Tutus and Tennis Shoes will take place from 6-8 p.m. Sept. 9 at the Jacksonville Boys & Girls Club, and proceeds will benefit both the club and Playing It Back.

“We will provide dinner, a cape for the boys and a tutu for the moms. We will also have a photo booth and lots of games for them to play. The attire is casual, but we encourage everyone to dress up as much as they want,” she said.

A contest will be held for the best-dressed couple, and Kennon said she plans to have costumed super heroes at the event for photos as well.

Admission is $30 per pair and $10 for each additional son, she said.

“Most parents of kids who are heavily involved in sports have a garage full of slightly used sports equipment [the kids] have outgrown or have no need for, and there are so many kids who could use it. What I love about this is that I am able to use my background in sports and my skills as an entrepreneur to give back in the most perfect way,” she said.

Kennon said she played basketball, volleyball, golf, tennis and softball while she was growing up, and she has a master’s degree in sports administration.

She worked for Jacksonville Parks and Recreation as an activity monitor in 2002 before working her way up to serving as the director for four years, she said.

Kennon has also coached her son’s T-ball team for the past four seasons and quickly realized the need young athletes have for quality sports equipment.

The main mission of Playing It Back is “to collect and distribute sporting equipment to individuals, teams, leagues or organizations; to engage youth in athletics; to promote health, team work and community involvement; and to help ensure that youth have proper sporting equipment to learn the skills of their sport,” she said.

Giving back is something Kennon said she has always been passionate about, and she took her father, Donald Griggs’, spot on the Jacksonville Boys & Girls Club Board of Directors when he died in 2006.

“My father was a wonderful example of someone who gave not only his money but also his time, and I hope to emulate that,” she said.

Kennon still serves on the board of directors and is also president of the Jacksonville Sertoma Club.
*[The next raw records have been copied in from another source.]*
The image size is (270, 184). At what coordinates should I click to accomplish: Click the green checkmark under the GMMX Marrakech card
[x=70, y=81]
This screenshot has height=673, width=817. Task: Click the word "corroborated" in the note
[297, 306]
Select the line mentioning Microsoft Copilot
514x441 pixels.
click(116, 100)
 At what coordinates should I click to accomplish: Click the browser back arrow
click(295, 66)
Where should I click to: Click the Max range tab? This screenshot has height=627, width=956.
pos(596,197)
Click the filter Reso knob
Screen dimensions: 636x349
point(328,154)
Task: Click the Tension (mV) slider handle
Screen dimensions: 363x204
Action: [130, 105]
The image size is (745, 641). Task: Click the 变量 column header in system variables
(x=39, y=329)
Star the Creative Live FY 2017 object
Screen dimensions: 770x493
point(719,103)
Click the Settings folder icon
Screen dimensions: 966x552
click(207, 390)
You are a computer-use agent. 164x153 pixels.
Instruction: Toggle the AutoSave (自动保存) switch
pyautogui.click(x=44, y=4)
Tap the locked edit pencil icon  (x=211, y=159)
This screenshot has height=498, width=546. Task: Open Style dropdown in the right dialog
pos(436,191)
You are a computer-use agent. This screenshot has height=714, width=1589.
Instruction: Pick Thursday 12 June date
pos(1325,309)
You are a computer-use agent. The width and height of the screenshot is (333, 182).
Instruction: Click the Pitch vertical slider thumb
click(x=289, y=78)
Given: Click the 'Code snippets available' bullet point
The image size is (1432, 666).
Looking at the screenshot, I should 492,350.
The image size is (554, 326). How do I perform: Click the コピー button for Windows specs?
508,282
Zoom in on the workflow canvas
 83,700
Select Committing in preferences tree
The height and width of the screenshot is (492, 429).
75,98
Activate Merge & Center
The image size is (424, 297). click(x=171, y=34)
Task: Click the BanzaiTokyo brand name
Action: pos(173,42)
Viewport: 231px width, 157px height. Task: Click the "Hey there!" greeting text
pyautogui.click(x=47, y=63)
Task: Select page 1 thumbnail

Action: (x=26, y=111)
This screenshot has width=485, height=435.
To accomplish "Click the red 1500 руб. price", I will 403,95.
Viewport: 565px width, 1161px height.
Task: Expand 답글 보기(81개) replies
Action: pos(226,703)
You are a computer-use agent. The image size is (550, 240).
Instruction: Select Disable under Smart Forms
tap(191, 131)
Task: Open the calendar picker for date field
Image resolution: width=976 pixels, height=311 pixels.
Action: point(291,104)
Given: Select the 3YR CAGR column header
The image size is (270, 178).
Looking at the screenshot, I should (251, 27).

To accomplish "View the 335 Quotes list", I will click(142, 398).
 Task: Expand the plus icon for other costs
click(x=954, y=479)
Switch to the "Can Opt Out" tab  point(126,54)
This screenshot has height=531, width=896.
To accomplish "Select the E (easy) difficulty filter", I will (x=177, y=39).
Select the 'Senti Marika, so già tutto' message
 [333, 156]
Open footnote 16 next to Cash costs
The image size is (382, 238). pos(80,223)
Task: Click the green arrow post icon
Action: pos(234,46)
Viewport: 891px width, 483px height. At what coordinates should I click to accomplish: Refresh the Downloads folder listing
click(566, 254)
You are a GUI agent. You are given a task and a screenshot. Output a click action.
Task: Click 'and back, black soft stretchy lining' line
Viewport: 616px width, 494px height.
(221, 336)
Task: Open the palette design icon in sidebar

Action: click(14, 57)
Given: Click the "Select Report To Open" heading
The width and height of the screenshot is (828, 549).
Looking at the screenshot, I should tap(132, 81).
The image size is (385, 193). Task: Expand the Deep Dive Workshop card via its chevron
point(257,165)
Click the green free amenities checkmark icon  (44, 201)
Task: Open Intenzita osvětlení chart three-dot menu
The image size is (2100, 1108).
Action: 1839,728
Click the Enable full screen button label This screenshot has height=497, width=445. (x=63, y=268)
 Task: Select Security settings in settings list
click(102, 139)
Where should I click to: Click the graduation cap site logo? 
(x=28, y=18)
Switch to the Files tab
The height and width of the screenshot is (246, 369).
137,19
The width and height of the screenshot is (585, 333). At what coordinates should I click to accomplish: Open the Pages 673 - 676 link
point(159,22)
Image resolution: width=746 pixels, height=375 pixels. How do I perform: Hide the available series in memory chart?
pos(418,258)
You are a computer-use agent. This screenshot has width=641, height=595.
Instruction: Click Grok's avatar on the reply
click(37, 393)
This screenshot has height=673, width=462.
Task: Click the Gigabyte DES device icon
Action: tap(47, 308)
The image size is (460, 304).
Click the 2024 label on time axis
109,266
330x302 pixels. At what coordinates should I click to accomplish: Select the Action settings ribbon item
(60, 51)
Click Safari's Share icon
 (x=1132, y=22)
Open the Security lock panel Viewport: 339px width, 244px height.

Her hobbies include playing tennis and spending time with family and friends, she said, and she is also “Parody Mom” on social media.

Laura Walker, chief financial officer of Playing It Back, said she is excited to see how the Tutus and Tennis Shoes event will grow over the years.

“I have three girls, so I see, play and live dolls, dress-up and girly girl stuff every day. I am excited to watch the boys get that special one-on-one time with their mamas,” she said.

Walker said that when Kennon shared the idea of Playing It Back with her, she knew right away that she wanted to be a part of it.

“Playing It Back is designed to aid in providing needed sports equipment for children who want to be involved,” Walker said. “In today’s society, there is such a need for children to learn at an early age that we are all valuable, and being part of a team will encourage that mindset.”

Walker currently serves as vice president of the Jacksonville Sertoma Club and was director of the Jacksonville Boys & Girls Club for six years.

The Jacksonville Boys & Girls Club is a place that allows children to learn to support one another and become involved in the community.

“When I left the Boys & Girls Club of Jacksonville to work with my husband in the business that we own, Get a Grip of Little Rock, I knew that I wanted to stay involved in community outreach, and this is one way that I am able to do so,” she said.

Walker said the event will support not only members of the club, but the sports that they participate in as well.

“I hope to impact central Arkansas,” Kennon said, “by providing a solution to the lack of quality equipment and the bullying of children without it, and leveling the playing field so all of our young athletes have a chance to shine.”